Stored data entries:
§
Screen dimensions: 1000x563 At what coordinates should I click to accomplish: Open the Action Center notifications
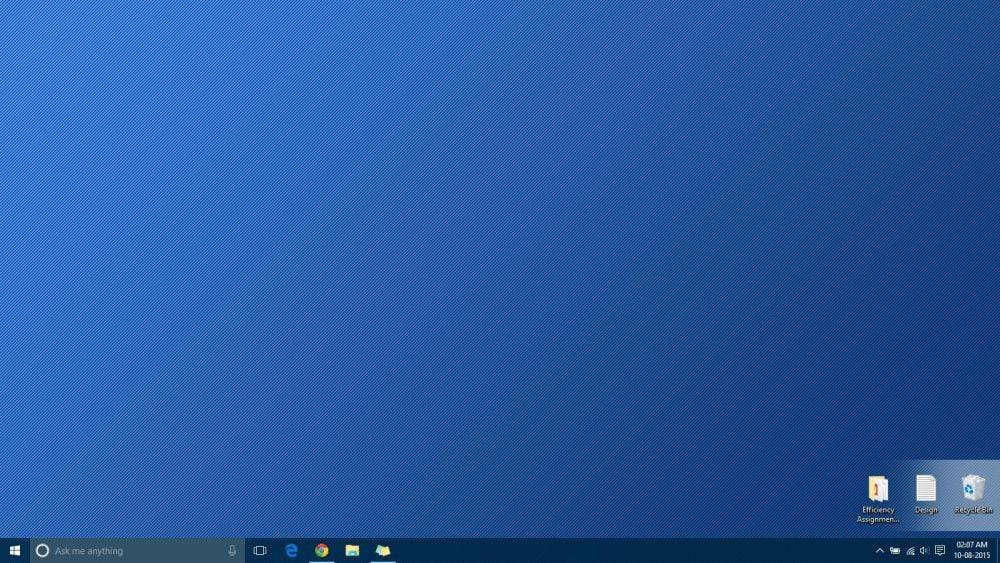940,550
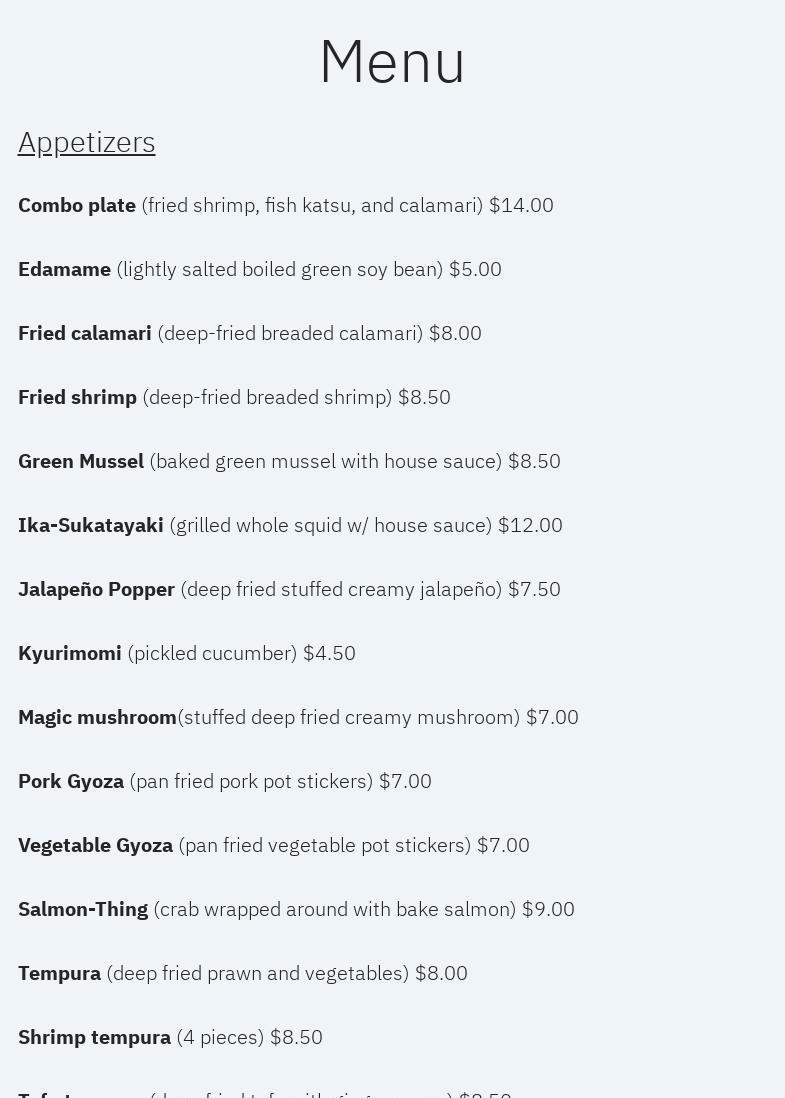This screenshot has width=785, height=1098.
Task: Select the Combo plate item name
Action: coord(77,206)
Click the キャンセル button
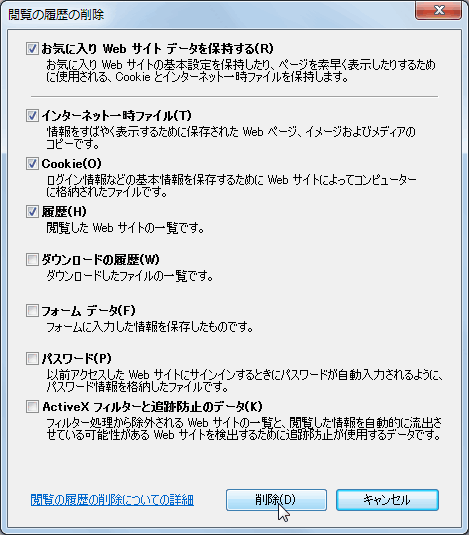This screenshot has width=469, height=535. coord(387,500)
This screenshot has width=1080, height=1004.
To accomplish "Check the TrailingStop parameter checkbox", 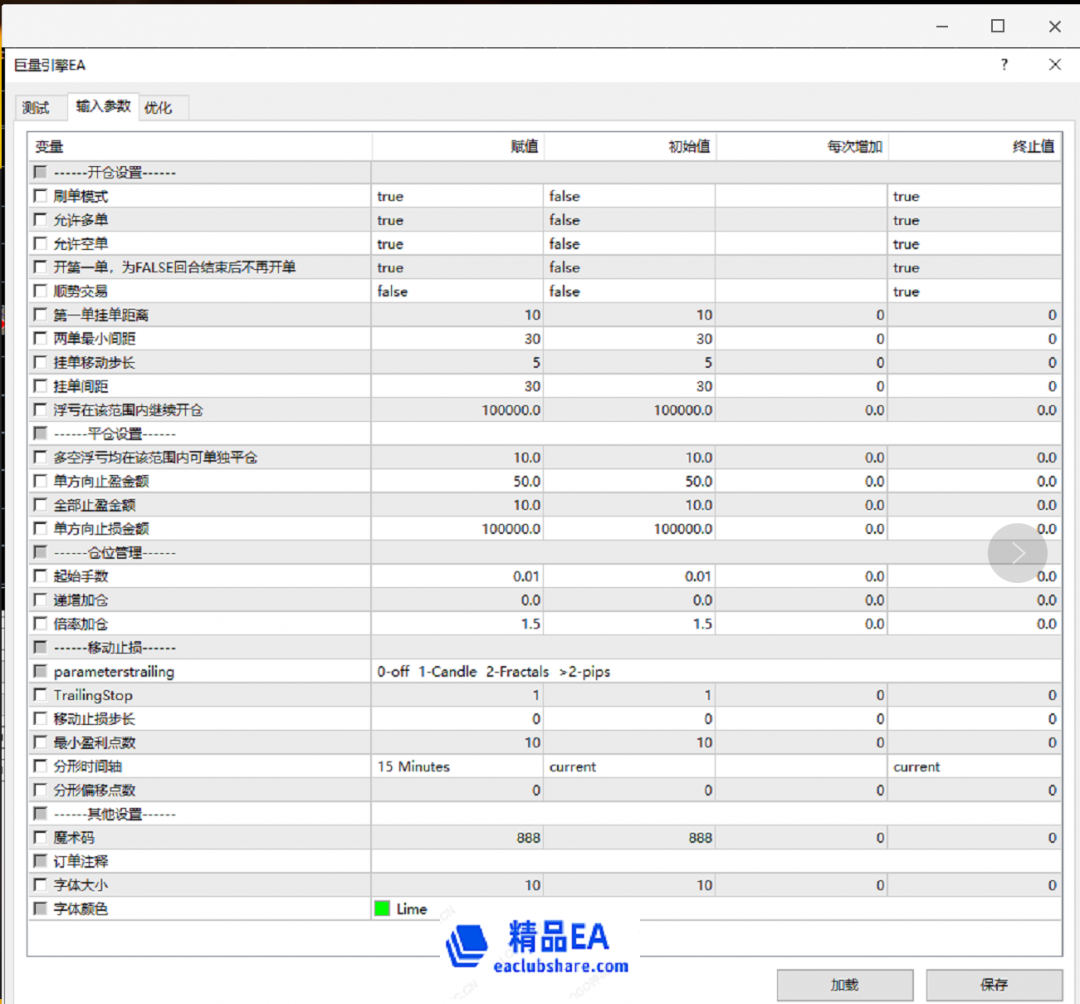I will tap(40, 695).
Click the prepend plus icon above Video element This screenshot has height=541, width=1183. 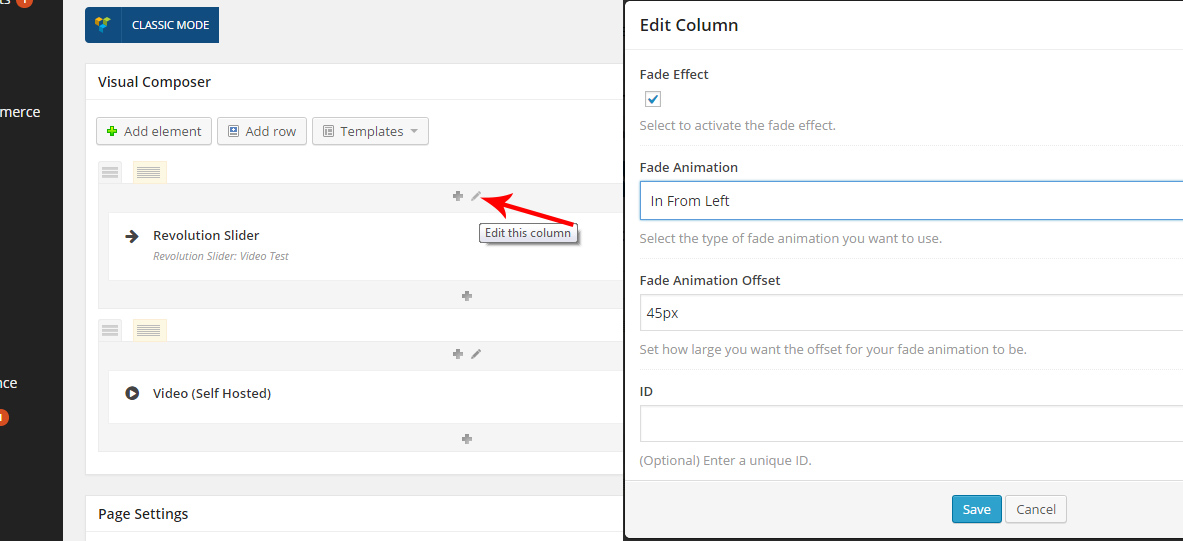(x=458, y=354)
§
▶ _EXERCISE INSTRUCTIONS_
Print only the lines from the first line of the data above through the one containing "This screenshot has width=1080, height=1004.", exactly as they are, with pictures omitted.

▶ _TASK SOLUTION_
Screen dimensions: 1000x563 At what coordinates should I click to accomplish: Open the Action Center notifications
940,550
This screenshot has width=785, height=1098.
Task: Select the Combo plate item name
Action: coord(77,206)
Click the キャンセル button
This screenshot has width=469, height=535. coord(387,500)
This screenshot has width=1080, height=1004.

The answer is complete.